Laura and some young girls dissected owl pellets, and learned a lot about how and why owls produce them.

Duration: 4′50″

Transcript

I just spent a day with some fifth grade girls, dissecting what William Proxmire disparagingly dismissed as “owl vomit.” Every day owls regurgitate one pellet, a tightly packed bundle of the bones, fur, teeth, and other indigestible items from the previous night’s meals. As in dogs and cats, if bones broke apart and got into an owl’s intestines, they could perforate it, killing the owl. To prevent that, the indigestible parts get bound up within the muscular chamber of the stomach, called the gizzard. And the owl spits out this little bundle as solid evidence of every single creature it killed in the past 24 hours–something crime labs and prosecutors can only dream of.

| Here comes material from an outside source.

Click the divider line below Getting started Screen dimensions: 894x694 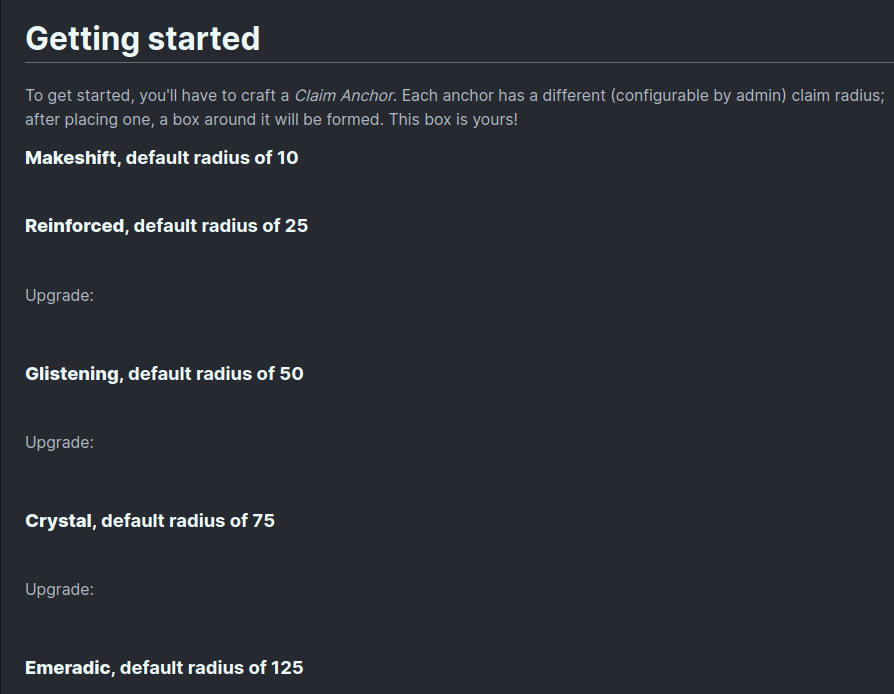click(x=460, y=62)
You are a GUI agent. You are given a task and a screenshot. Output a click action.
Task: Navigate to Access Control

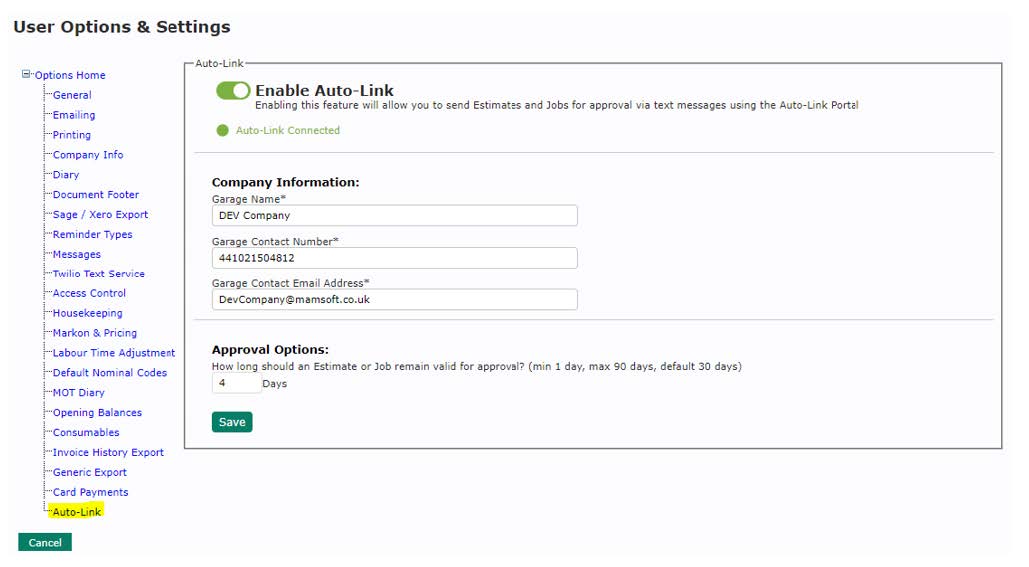[x=89, y=293]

I’ve been working with girls on owl pellets and other things about birds in a week-long program called Fast Camp, designed to encourage girls to get interested in science. We got our pellets from a biological supply house to ensure their safety-sometimes what looks like an owl pellet is in fact fox scat–not a healthy thing to handle. Real owl pellets are completely safe to work with unless the owl happened to eat a mouse infected with the hanta virus, which isn’t killed in the stomach. Fortunately, biological supply houses sterilize their pellets in an autoclave, killing the hanta virus and any other germs that might be there. Each pellet is wrapped in a piece of aluminum foil, and the girls take turns reaching into a plastic bag to pull out their pellet with the anticipation of a child just about to open birthday presents.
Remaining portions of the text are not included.